Phylogenetics of Disease: Big Data Analysis (abstract)
Andrey Rzhetsky, University of Chicago
Andrey Rzhetsky is a Professor of Medicine and Human Genetics, at the University of Chicago. He is also a Pritzker Scholar, and a Senior Fellow of both the Computation Institute, and the Institute for Genomics and Systems Biology at the University of Chicago. His research is focused on computational analysis of complex human phenotypes in context of changes and perturbations of underlying molecular networks. The input data for these studies is supplied by large-scale mining of free text, computation over clinical records, and high-throughput systems biology experiments.
Sample Information and Importance of Predictors (abstract)
Ehsan Soofi, University of Wisconsin –
Ehsan S. Soofi is a University of Wisconsin-Milwaukee Distinguished Professor at the Lubar School of Business. He is an elected member of International Statistical Institute (ISI), and a Fellow of the American Statistical Association. Professor Soofi’s research interests are in information-theoretic and Bayesian approaches to distribution theory and statistics, and their applications in reliability, economics and management sciences. He has published widely in the leading journals of statistics, econometrics, applied probability and operations research, engineering, information systems, and marketing. He is the Guest Editor of Econometric Reviews, Special Issue on Bayesian Inference and Information: In Memory of Arnold Zellner, and an Associate Editor of Econometric Reviews. He served as an Associate Editor of JASA (1990-2005) and chaired the Leonard J. Savage Thesis Award Committee (1992-2002). He is the Chair-elect of the Industrial Statistics Section of the International Society for Bayesian Analysis (ISBA), served as the Secretary (1997-1999), Vice President (1999-2001) and the Chair of Publication Committee (2001-2005) of International Association for Statistical Computing, and on the ISI Publication Committee (2003-05). Dr. Soofi received his Ph.D. in Applied Statistics from the University of California, Riverside, MA in statistics from the University of California, Berkeley, and BA in mathematics from UCLA.
Combining Discrete and Continuous Latent Variable Modeling to Better Understand the Structure of Data (abstract)

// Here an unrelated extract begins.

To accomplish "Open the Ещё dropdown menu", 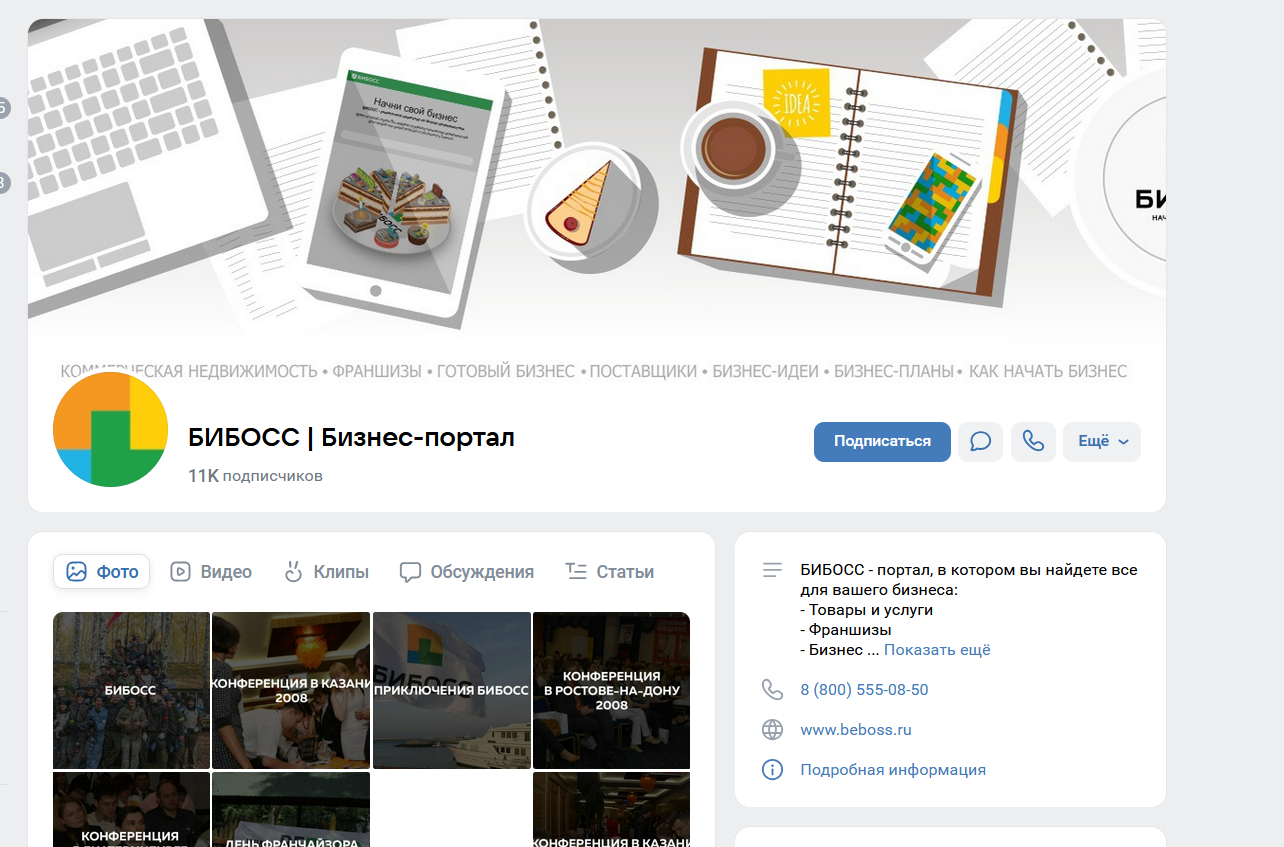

Doug Steinley, University of Missouri
Dr. Steinley’s research focuses on multivariate statistical methodology, with a primary interest in cluster analysis and social network analysis. His research in cluster analysis focuses on both traditional cluster analytic procedure (e.g., k-means cluster analysis) and more modern techniques (e.g., mixture modeling). In that the formulation of the general partitioning problem can be thought of in a graph theoretic nature; Dr. Steinley’s research also involves combinatorics and social network analysis, with applications of all these techniques to alcohol use and abuse.